Exercise prompt =>
In the data below, restate exactly the lines from the one with "You are a GUI" to the final line, both included, but not the pictures.

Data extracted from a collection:
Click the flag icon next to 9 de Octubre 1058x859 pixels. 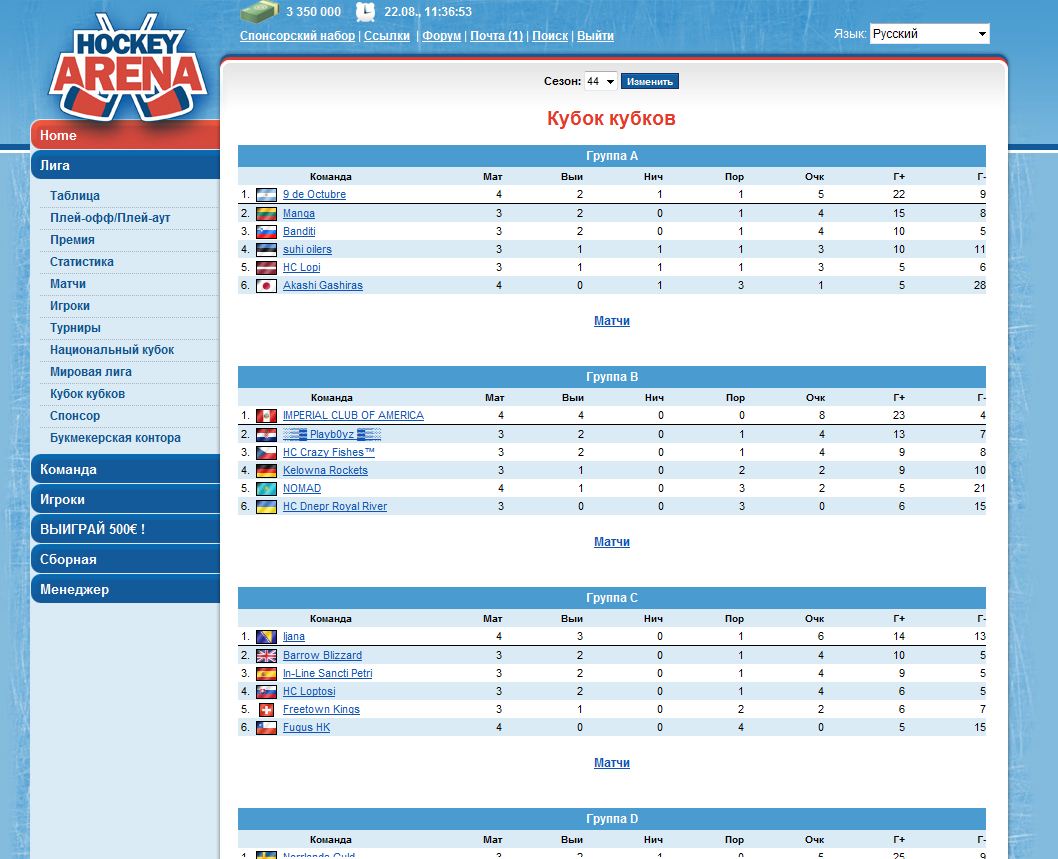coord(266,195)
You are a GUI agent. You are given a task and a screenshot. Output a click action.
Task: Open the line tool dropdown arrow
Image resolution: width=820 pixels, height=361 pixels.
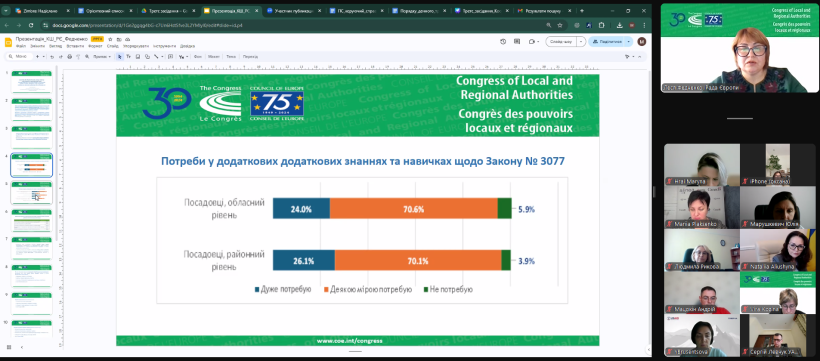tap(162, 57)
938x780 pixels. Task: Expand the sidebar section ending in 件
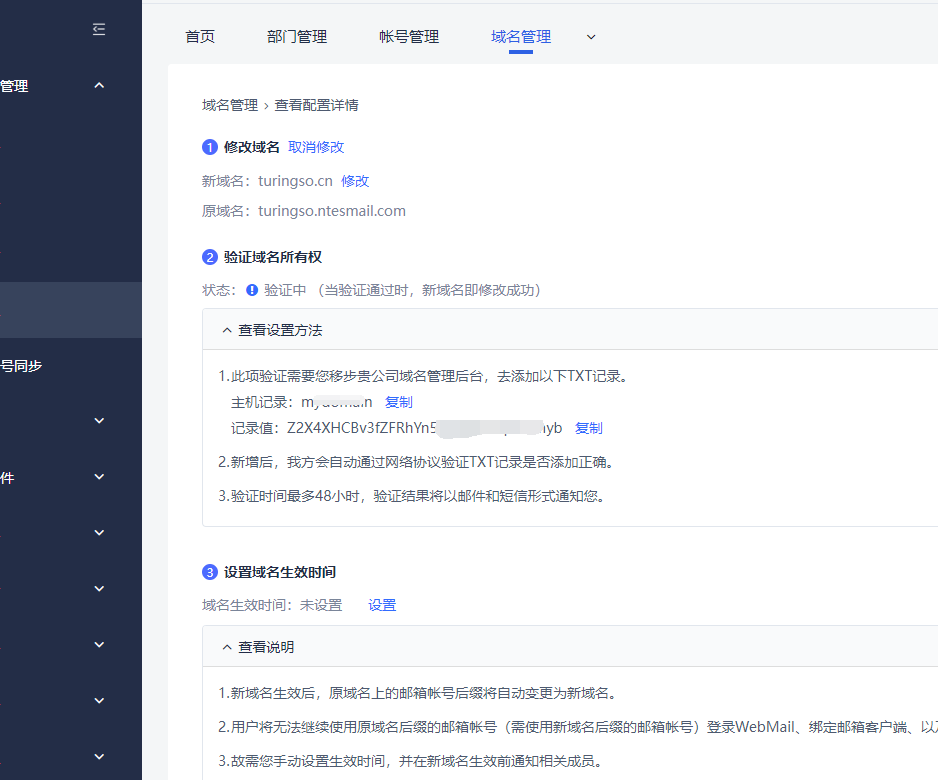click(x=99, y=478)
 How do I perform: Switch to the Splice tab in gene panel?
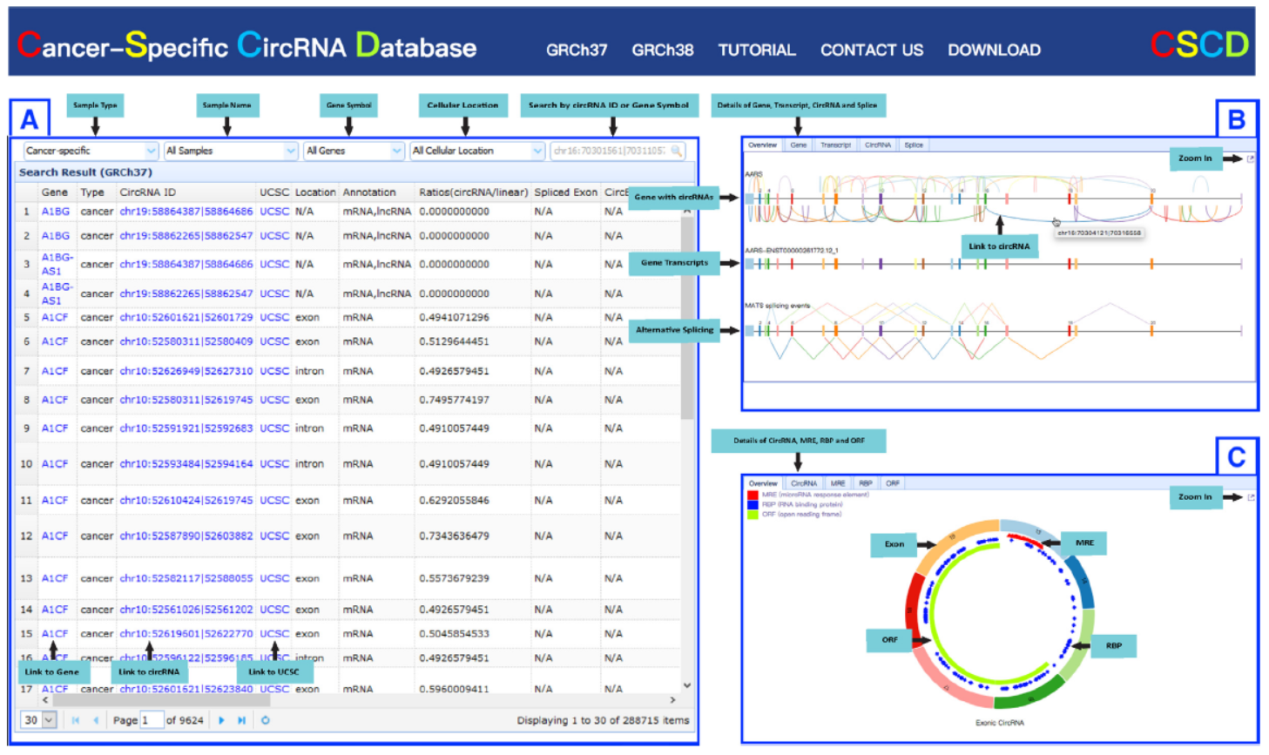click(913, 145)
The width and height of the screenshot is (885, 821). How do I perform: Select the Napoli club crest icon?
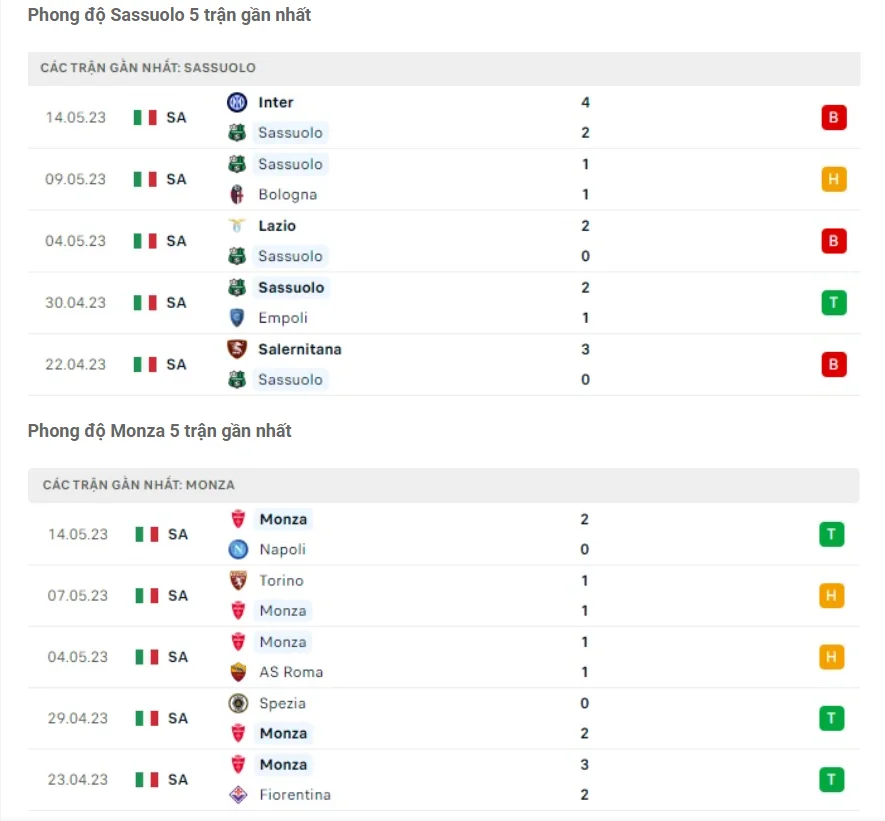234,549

Written reply =>
You are a GUI agent. You are given a task and a screenshot. Output a click action.
Task: Open the line tool dropdown arrow
Image resolution: width=820 pixels, height=361 pixels.
tap(162, 57)
938x780 pixels. Task: Expand the sidebar section ending in 件
click(x=99, y=478)
 How do I perform: Switch to the Splice tab in gene panel?
click(913, 145)
The width and height of the screenshot is (885, 821). How do I perform: Select the Napoli club crest icon?
234,549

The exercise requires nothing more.